Randomised controlled trial of treatment of unilateral visual impairment detected at preschool vision screening

Objectives To test the efficacy of treatment for unilateral visual loss detected by preschool vision screening and the extent to which effectiveness varies with initial severity. Design Randomised controlled trial of full treatment with glasses and patching, if required, compared with glasses only or no treatment. Masked assessment of best corrected acuity after one year of follow up. Setting Eight UK eye departments. Participants 177 children aged 3-5 years with mild to moderate unilateral impairment of acuity (6/9 to 6/36) detected by screening.

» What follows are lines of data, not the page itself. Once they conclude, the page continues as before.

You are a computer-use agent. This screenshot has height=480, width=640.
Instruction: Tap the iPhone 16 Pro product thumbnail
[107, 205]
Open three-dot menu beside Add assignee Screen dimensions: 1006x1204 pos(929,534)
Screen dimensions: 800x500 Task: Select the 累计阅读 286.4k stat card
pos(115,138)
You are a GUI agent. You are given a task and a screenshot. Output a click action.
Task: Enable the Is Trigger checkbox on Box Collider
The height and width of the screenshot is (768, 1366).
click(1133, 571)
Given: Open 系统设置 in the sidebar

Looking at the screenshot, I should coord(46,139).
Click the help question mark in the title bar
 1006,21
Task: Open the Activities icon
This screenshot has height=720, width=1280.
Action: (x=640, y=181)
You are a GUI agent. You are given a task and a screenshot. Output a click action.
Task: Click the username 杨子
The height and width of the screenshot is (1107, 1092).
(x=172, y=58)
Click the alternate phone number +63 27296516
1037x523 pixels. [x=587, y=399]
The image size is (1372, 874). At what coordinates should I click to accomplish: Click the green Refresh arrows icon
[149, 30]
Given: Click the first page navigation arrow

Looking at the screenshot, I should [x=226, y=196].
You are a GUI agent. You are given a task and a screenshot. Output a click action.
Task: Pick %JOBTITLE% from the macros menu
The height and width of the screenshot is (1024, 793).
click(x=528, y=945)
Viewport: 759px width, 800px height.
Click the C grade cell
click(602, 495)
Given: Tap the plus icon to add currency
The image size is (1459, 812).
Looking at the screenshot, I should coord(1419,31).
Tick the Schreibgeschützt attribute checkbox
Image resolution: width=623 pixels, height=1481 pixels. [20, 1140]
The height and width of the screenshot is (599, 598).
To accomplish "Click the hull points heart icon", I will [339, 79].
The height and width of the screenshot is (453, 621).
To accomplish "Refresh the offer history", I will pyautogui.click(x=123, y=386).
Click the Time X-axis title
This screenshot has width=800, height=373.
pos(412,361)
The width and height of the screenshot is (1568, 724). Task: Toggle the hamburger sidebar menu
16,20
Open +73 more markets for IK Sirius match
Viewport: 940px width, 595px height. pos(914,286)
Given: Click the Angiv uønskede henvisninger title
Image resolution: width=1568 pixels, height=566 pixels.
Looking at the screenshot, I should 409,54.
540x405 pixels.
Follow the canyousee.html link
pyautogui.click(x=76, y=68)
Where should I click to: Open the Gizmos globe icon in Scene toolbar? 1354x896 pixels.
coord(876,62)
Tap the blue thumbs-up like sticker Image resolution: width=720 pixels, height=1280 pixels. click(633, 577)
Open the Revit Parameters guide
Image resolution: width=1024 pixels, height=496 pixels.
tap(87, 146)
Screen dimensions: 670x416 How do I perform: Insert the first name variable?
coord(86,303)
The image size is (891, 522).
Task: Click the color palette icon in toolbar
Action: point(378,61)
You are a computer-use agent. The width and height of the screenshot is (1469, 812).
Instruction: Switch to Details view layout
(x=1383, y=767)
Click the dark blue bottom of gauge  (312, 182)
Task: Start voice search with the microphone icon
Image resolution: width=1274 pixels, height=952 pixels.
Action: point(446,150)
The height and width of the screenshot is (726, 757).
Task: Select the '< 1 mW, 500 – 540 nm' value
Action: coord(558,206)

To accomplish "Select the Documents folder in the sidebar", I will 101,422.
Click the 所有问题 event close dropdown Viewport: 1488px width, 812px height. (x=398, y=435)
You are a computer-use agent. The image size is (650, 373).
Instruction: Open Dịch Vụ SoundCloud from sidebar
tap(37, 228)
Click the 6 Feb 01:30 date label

Results Children in the full and glasses treatment groups had incrementally better visual acuity at follow up than children who received no treatment, but the mean treatment effect between full and no treatment was equivalent to only one line on a Snellen chart (0.11 log units; 95% confidence interval 0.050 to 0.171; P<0.0001). The effects of treatment depended on initial acuity: full treatment showed a substantial effect in the moderate acuity group (6/36 to 6/18 at recruitment) and no significant effect in the mild acuity group (6/9 to 6/12 at recruitment) (P=0.006 for linear regression interaction term). For 64 children with moderate acuity loss the treatment effect was 0.20 log units, equivalent to one to two lines on a Snellen chart. When all children had received treatment, six months after the end of the trial, there was no significant difference in acuity between the groups. Conclusions Treatment is worth while in children with the poorest acuity, but in children with mild (6/9 to 6/12) unilateral acuity loss there was little benefit. Delay in treatment until the age of 5 did not seem to influence effectiveness.